──────── Exercise input

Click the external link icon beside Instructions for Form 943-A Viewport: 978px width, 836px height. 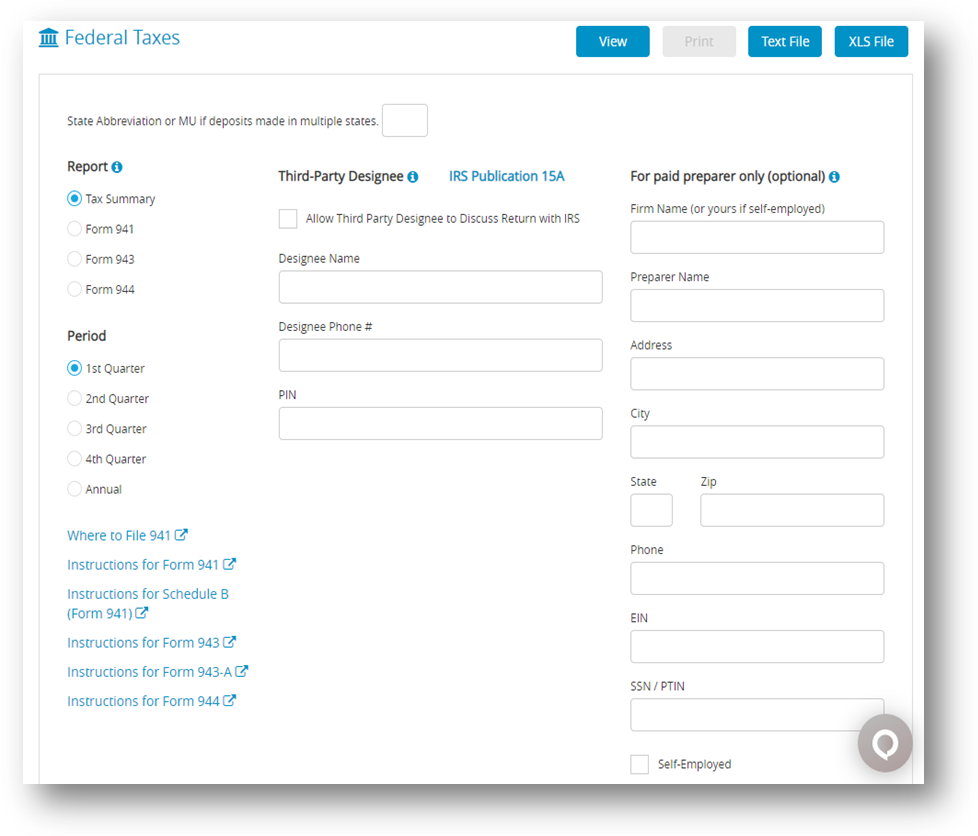point(243,671)
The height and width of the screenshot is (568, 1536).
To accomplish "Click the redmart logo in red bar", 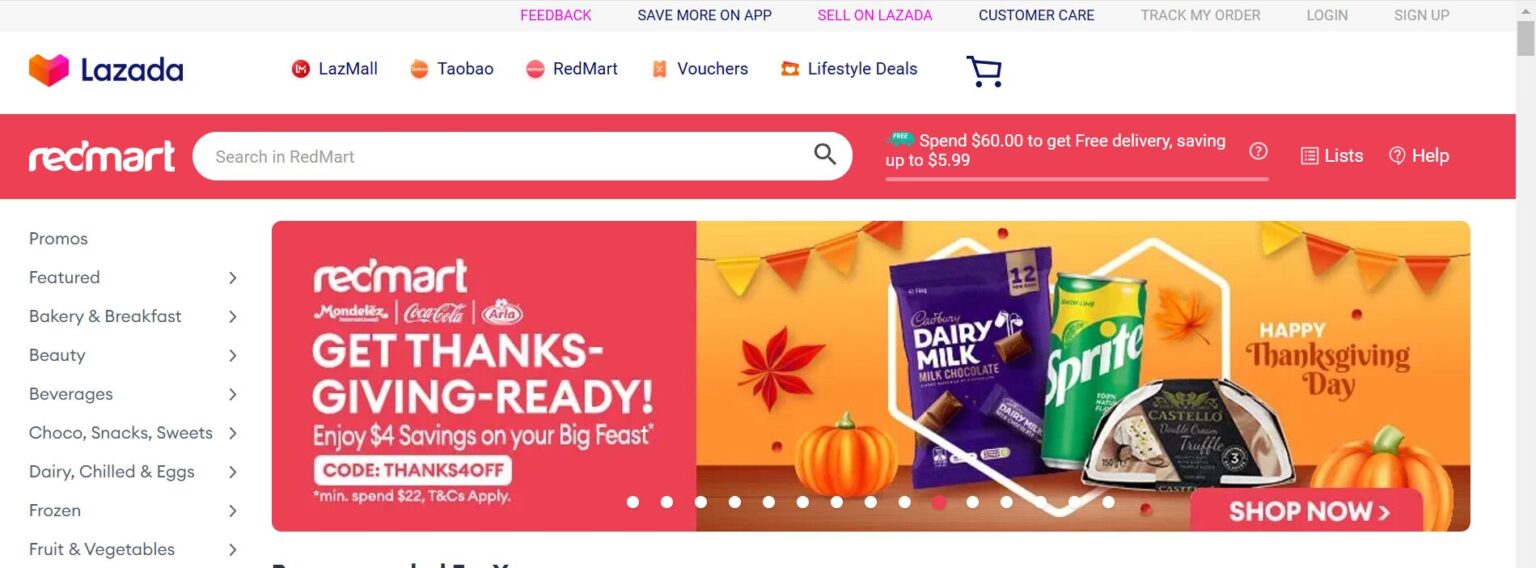I will [x=102, y=156].
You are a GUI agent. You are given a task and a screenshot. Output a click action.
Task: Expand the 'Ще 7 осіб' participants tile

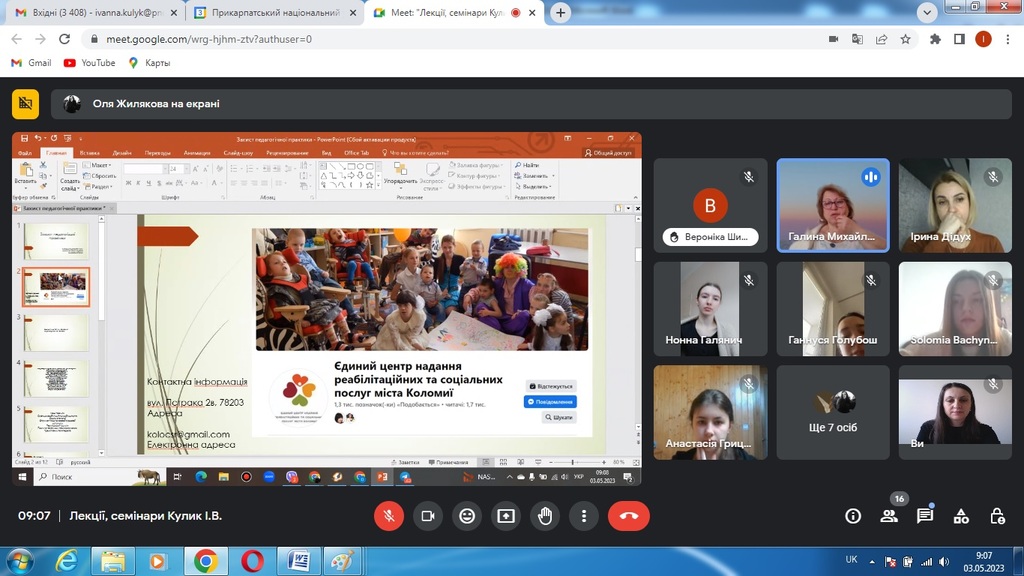[833, 412]
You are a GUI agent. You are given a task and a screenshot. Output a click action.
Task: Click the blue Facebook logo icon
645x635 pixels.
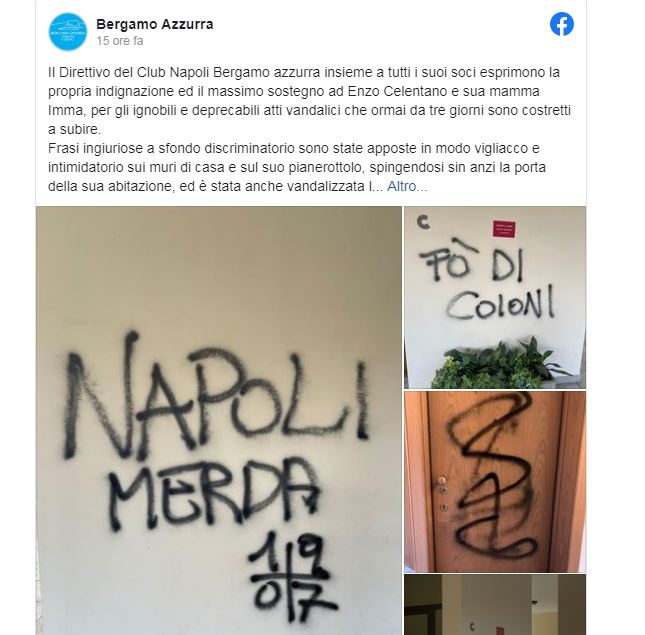pyautogui.click(x=561, y=24)

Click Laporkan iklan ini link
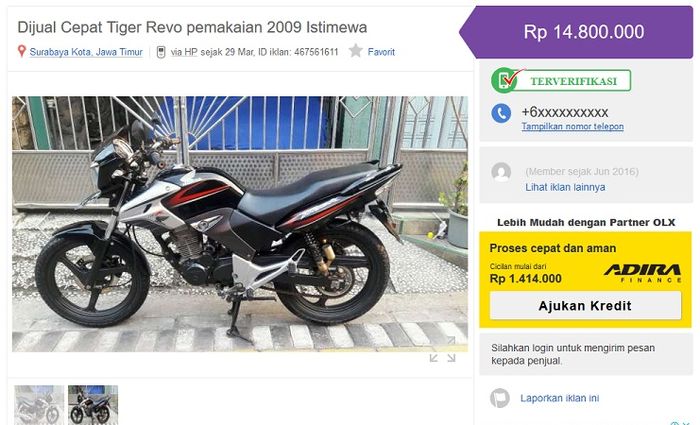[x=559, y=398]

────────────────

■ **Your assignment**
An exact copy is required of the lines from the one holding "Task: Expand the" to the end of the entries above, both included; no pictures belong in it.

■ **Task solution**
Task: Expand the 'Ще 7 осіб' participants tile

[833, 412]
You are a GUI agent. You are given a task and a screenshot. Output a click action.
Task: Click the blue Facebook logo icon
645x635 pixels.
pyautogui.click(x=561, y=24)

Click Laporkan iklan ini link
[x=559, y=398]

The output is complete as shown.